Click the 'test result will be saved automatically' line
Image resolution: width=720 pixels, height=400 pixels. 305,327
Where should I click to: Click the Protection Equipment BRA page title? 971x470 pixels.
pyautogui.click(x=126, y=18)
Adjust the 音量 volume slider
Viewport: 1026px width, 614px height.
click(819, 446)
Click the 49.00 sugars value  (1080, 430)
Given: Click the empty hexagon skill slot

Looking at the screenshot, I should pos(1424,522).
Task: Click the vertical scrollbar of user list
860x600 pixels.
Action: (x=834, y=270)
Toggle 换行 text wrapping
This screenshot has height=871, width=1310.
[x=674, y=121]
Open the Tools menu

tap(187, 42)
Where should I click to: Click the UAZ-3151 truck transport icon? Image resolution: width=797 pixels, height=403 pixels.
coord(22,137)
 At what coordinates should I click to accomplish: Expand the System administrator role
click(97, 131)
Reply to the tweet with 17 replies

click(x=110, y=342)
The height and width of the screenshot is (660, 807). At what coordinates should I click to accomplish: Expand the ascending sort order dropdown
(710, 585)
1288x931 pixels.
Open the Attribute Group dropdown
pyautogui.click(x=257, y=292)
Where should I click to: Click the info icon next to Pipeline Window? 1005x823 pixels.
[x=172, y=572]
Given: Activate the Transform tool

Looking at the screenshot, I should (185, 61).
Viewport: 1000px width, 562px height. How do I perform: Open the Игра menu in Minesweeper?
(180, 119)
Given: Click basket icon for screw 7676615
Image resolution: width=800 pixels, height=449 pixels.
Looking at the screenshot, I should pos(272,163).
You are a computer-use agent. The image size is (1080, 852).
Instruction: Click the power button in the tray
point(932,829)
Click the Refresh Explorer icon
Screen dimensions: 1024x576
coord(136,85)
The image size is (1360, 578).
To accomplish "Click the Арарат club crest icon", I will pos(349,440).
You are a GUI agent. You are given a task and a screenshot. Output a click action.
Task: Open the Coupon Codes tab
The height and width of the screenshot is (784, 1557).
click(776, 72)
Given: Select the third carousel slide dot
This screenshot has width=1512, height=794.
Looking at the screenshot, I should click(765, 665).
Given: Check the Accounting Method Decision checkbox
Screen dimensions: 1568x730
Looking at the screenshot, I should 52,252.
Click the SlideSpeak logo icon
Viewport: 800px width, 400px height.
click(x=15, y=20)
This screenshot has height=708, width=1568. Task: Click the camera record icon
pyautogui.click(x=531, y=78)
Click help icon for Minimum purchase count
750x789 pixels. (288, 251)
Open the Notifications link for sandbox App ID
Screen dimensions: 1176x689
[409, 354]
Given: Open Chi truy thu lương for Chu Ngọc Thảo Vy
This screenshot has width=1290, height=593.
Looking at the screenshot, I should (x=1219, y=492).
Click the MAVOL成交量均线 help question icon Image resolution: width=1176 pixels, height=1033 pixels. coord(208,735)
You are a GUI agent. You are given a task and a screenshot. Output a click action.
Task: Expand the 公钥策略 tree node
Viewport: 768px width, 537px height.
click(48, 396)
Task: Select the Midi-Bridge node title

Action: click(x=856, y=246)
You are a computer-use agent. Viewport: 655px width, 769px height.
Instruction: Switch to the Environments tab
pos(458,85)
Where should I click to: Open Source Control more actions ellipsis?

Work item:
"Viewport: 768px width, 537px height." marks the first line to print; reproduce that line and every line after it through the end of the listing above.

Expected answer:
Viewport: 768px width, 537px height.
click(48, 396)
Task: Select the Midi-Bridge node title

Action: click(x=856, y=246)
You are a computer-use agent. Viewport: 655px width, 769px height.
Instruction: Switch to the Environments tab
pos(458,85)
Where should I click to: Open Source Control more actions ellipsis?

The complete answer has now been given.